What is required is a load of people willing to do menial seasonal work (fish & sheep), and highly skilled entertainers (ballerinas & footballers) then after the plebs have paid you a fortune for watching a load of blokes kick a ball about you can have your Salmon mousse, followed by a nice bit of roast lamb in your wool suit whilst watching the ballet.
IT people know that there's more to being good at IT than some certifications. HR people, however, have no such knowledge. They're trained to look for young people with lots of certifications, regardless of the actual knowledge they have.
HR is strangling not only the UK (and Scotland, apparently), but the world with their completely ignorant approach to screening applicants. We'd be much better of the whole lot were marched off a short pier, preferably after being fitted for cement shoes.

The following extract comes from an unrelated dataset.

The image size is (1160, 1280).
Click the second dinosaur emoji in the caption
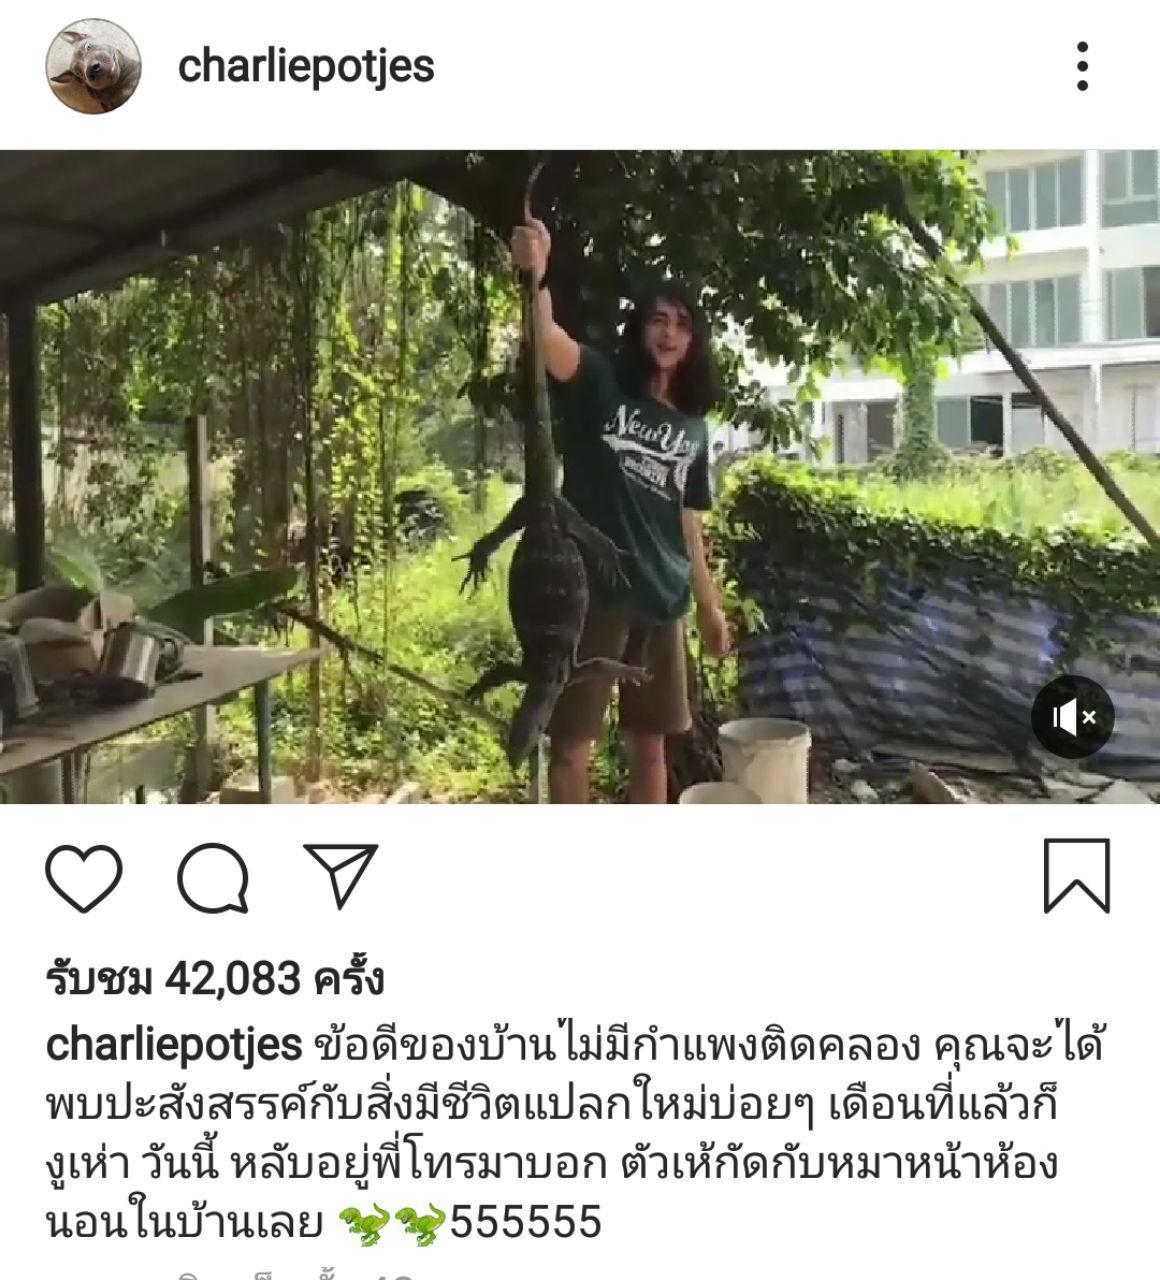[x=421, y=1224]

I've yet to see a single HR group that actually adds value to any organization I've been with.
Bill, because he convinced people that an MCSE is sufficient proof of knowledge in IT.
there's just a shortage of people who are willing to do the jobs at the salaries the companies offer.
Why should someone go and take a job that "requires" a technical degree, but actually involves a bit of maths and the ability to follow some basic instructions, when they could get paid £5-10k more a year for fucking about in an office pretending they understand how the markets work?
"Not accepting anybody, and training up the lazy, unskilled, wastes of space that constitute a large part of the indiginous population sat on their fat ar*es claiming benefits."
No good, because that would be, in the short term, more expensive and more work than just importing cheaper labor. Welcome to capitalism.
Mines the Altair 8800, home made, based on the Popular Electronics PC board.
How do I learn sheep shearing? Buy a few of the cute darlings, hit the world wide tat bazaar for some scissors, view a couple of UBoob vids, and start hacking away? Isn't that how most of the IT people learned IT?
is that the same people will be shipped in under the guise of being fish gutters, sous chefs and ballerinas. I predict that the IT services companies will soon be announcing the creation of divisions devoted to Catering and Classical Dance.
Mine's the McDonalds jacket with no stars on the name badge...
Because any one who has done any type of IT course will be included. Mums going back to work get freebie basic computing courses. The people who put these list together don't really know what a bricklayer really does, never mind an IT admin etc. Of for that matter a frozen fish gutting ballerina.
That's funny, I was in England a few months ago and they wouldn't take my Clydesdale Bank notes. I sense a curious asymmetry.
Seriously, I don't think the large numbers of 'fake IT people' are really the problem. The UK's got an exit wound where industry used to be. All we manufacture is fresh food and bullshit. Both great industries, don't get me wrong, but they can only provide so many worthwhile jobs.
"WTF is a Sinclair Research 380 anyway?"
I think he meant an RML 380Z: or Research Machines 380Z:
http://en.wikipedia.org/wiki/Research_Machines_380Z
They were Z80 based machines on which, amongst other things, I did my A-level project. I remember with some glee writing a lisp/prolog hybrid language in Pascal on that beast.
When there is a genuine of IT workers, IT worker wages will go up, and people will train to become IT workers. Unlike professions such as medicine, law and engineering, it doesn't take 20 years of experience to gain expert skill in programming, analysis or LAN administration, 5 years is plenty.
While IT wages are depressed, informed intelligent people are going to seek other professions and trades.